### [Problem to work on]
Can you repeat every one of the rows below word for word, without changing anything?

[Click-target data]
+===+

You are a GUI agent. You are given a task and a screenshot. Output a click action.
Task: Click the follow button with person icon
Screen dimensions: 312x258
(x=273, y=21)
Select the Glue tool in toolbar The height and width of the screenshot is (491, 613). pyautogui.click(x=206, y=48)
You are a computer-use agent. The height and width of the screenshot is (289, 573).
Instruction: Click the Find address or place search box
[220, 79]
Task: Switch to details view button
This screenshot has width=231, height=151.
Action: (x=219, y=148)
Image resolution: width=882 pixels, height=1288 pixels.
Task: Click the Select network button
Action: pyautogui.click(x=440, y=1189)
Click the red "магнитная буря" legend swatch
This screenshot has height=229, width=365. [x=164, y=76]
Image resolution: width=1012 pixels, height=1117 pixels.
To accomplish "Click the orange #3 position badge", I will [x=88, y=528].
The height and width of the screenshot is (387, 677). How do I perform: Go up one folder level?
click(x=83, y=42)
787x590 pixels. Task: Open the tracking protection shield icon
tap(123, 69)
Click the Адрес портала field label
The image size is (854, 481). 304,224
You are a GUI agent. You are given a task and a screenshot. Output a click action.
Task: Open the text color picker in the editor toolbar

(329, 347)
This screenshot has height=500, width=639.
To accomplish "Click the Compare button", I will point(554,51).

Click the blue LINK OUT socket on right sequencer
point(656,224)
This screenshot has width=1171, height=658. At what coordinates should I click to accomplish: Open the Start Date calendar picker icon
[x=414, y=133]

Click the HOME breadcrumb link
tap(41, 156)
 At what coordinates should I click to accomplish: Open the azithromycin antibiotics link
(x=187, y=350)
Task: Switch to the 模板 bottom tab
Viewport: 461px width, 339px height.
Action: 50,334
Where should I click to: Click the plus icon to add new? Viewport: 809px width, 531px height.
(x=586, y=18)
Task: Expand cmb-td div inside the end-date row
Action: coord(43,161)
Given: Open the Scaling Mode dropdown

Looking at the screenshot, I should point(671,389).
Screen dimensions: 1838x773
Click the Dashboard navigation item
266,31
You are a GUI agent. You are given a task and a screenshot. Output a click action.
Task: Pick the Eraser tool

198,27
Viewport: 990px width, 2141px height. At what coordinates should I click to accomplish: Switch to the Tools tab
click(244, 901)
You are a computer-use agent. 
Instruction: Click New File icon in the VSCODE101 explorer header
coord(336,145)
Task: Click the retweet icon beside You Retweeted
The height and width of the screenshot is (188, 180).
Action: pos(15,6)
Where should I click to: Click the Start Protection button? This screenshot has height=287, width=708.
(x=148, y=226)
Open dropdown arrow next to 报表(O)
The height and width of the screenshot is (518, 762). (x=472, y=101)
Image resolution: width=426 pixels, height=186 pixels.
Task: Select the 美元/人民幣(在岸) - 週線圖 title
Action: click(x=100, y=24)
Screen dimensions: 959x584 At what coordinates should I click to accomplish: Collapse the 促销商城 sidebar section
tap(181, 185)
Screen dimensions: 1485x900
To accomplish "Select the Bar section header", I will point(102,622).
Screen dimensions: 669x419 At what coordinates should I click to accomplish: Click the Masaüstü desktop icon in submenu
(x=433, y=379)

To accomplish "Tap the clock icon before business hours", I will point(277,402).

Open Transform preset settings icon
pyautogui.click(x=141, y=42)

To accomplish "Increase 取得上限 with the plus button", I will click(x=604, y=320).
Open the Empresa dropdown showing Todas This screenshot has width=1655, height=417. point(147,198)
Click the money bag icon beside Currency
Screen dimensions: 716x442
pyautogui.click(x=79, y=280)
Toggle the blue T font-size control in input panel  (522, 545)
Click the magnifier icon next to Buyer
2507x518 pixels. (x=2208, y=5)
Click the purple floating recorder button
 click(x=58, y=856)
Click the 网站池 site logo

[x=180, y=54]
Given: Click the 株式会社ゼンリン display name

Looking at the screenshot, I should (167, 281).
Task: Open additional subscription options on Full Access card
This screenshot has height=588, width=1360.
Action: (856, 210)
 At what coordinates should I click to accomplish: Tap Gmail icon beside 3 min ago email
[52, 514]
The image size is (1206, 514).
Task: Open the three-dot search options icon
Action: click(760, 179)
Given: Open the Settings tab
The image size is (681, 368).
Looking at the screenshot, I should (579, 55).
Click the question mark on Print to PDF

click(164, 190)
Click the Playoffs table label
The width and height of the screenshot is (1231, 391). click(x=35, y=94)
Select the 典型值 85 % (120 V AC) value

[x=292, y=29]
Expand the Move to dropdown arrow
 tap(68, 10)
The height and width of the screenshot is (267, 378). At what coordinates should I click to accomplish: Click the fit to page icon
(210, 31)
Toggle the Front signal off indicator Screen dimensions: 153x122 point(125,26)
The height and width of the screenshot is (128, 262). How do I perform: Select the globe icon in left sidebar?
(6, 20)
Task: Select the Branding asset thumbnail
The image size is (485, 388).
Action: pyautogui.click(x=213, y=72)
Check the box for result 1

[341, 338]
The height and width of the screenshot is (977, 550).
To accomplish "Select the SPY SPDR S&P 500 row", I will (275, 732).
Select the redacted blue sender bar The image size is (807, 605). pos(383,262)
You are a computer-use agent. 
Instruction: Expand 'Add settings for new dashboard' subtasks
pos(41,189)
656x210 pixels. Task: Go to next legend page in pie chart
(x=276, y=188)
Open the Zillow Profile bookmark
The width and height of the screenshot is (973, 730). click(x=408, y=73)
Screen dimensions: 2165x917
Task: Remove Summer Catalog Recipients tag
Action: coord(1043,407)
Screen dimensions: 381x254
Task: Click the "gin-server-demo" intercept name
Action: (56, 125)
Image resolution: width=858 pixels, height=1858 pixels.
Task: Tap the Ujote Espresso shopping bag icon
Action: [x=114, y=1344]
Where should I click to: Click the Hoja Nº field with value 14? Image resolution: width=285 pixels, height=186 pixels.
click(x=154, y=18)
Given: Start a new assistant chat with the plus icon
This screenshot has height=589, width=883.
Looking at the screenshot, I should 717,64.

+===+

### [Result]
You are a GUI agent. You are given a task and a screenshot. Output a click action.
Task: Click the follow button with person icon
Screen dimensions: 312x258
(x=273, y=21)
Select the Glue tool in toolbar The height and width of the screenshot is (491, 613). pyautogui.click(x=206, y=48)
You are a computer-use agent. The height and width of the screenshot is (289, 573).
Instruction: Click the Find address or place search box
[220, 79]
Task: Switch to details view button
This screenshot has width=231, height=151.
Action: (x=219, y=148)
Image resolution: width=882 pixels, height=1288 pixels.
Task: Click the Select network button
Action: pyautogui.click(x=440, y=1189)
Click the red "магнитная буря" legend swatch
This screenshot has height=229, width=365. [x=164, y=76]
Image resolution: width=1012 pixels, height=1117 pixels.
To accomplish "Click the orange #3 position badge", I will [x=88, y=528].
The height and width of the screenshot is (387, 677). How do I perform: Go up one folder level?
click(x=83, y=42)
787x590 pixels. Task: Open the tracking protection shield icon
tap(123, 69)
Click the Адрес портала field label
The image size is (854, 481). 304,224
You are a GUI agent. You are given a task and a screenshot. Output a click action.
Task: Open the text color picker in the editor toolbar

(329, 347)
This screenshot has height=500, width=639.
To accomplish "Click the Compare button", I will point(554,51).

Click the blue LINK OUT socket on right sequencer
point(656,224)
This screenshot has width=1171, height=658. At what coordinates should I click to accomplish: Open the Start Date calendar picker icon
[x=414, y=133]

Click the HOME breadcrumb link
tap(41, 156)
 At what coordinates should I click to accomplish: Open the azithromycin antibiotics link
(x=187, y=350)
Task: Switch to the 模板 bottom tab
Viewport: 461px width, 339px height.
Action: 50,334
Where should I click to: Click the plus icon to add new? Viewport: 809px width, 531px height.
(x=586, y=18)
Task: Expand cmb-td div inside the end-date row
Action: coord(43,161)
Given: Open the Scaling Mode dropdown

Looking at the screenshot, I should point(671,389).
Screen dimensions: 1838x773
Click the Dashboard navigation item
266,31
You are a GUI agent. You are given a task and a screenshot. Output a click action.
Task: Pick the Eraser tool

198,27
Viewport: 990px width, 2141px height. At what coordinates should I click to accomplish: Switch to the Tools tab
click(244, 901)
You are a computer-use agent. 
Instruction: Click New File icon in the VSCODE101 explorer header
coord(336,145)
Task: Click the retweet icon beside You Retweeted
The height and width of the screenshot is (188, 180).
Action: pos(15,6)
Where should I click to: Click the Start Protection button? This screenshot has height=287, width=708.
(x=148, y=226)
Open dropdown arrow next to 报表(O)
The height and width of the screenshot is (518, 762). (x=472, y=101)
Image resolution: width=426 pixels, height=186 pixels.
Task: Select the 美元/人民幣(在岸) - 週線圖 title
Action: click(x=100, y=24)
Screen dimensions: 959x584 At what coordinates should I click to accomplish: Collapse the 促销商城 sidebar section
tap(181, 185)
Screen dimensions: 1485x900
To accomplish "Select the Bar section header", I will point(102,622).
Screen dimensions: 669x419 At what coordinates should I click to accomplish: Click the Masaüstü desktop icon in submenu
(x=433, y=379)

To accomplish "Tap the clock icon before business hours", I will point(277,402).

Open Transform preset settings icon
pyautogui.click(x=141, y=42)

To accomplish "Increase 取得上限 with the plus button", I will click(x=604, y=320).
Open the Empresa dropdown showing Todas This screenshot has width=1655, height=417. point(147,198)
Click the money bag icon beside Currency
Screen dimensions: 716x442
pyautogui.click(x=79, y=280)
Toggle the blue T font-size control in input panel  (522, 545)
Click the magnifier icon next to Buyer
2507x518 pixels. (x=2208, y=5)
Click the purple floating recorder button
 click(x=58, y=856)
Click the 网站池 site logo

[x=180, y=54]
Given: Click the 株式会社ゼンリン display name

Looking at the screenshot, I should (167, 281).
Task: Open additional subscription options on Full Access card
This screenshot has height=588, width=1360.
Action: (856, 210)
 At what coordinates should I click to accomplish: Tap Gmail icon beside 3 min ago email
[52, 514]
The image size is (1206, 514).
Task: Open the three-dot search options icon
Action: click(760, 179)
Given: Open the Settings tab
The image size is (681, 368).
Looking at the screenshot, I should (579, 55).
Click the question mark on Print to PDF

click(164, 190)
Click the Playoffs table label
The width and height of the screenshot is (1231, 391). click(x=35, y=94)
Select the 典型值 85 % (120 V AC) value

[x=292, y=29]
Expand the Move to dropdown arrow
 tap(68, 10)
The height and width of the screenshot is (267, 378). At what coordinates should I click to accomplish: Click the fit to page icon
(210, 31)
Toggle the Front signal off indicator Screen dimensions: 153x122 point(125,26)
The height and width of the screenshot is (128, 262). How do I perform: Select the globe icon in left sidebar?
(6, 20)
Task: Select the Branding asset thumbnail
The image size is (485, 388).
Action: pyautogui.click(x=213, y=72)
Check the box for result 1

[341, 338]
The height and width of the screenshot is (977, 550).
To accomplish "Select the SPY SPDR S&P 500 row", I will (275, 732).
Select the redacted blue sender bar The image size is (807, 605). pos(383,262)
You are a computer-use agent. 
Instruction: Expand 'Add settings for new dashboard' subtasks
pos(41,189)
656x210 pixels. Task: Go to next legend page in pie chart
(x=276, y=188)
Open the Zillow Profile bookmark
The width and height of the screenshot is (973, 730). click(x=408, y=73)
Screen dimensions: 2165x917
Task: Remove Summer Catalog Recipients tag
Action: coord(1043,407)
Screen dimensions: 381x254
Task: Click the "gin-server-demo" intercept name
Action: (56, 125)
Image resolution: width=858 pixels, height=1858 pixels.
Task: Tap the Ujote Espresso shopping bag icon
Action: [x=114, y=1344]
Where should I click to: Click the Hoja Nº field with value 14? Image resolution: width=285 pixels, height=186 pixels.
click(x=154, y=18)
Given: Start a new assistant chat with the plus icon
This screenshot has height=589, width=883.
Looking at the screenshot, I should 717,64.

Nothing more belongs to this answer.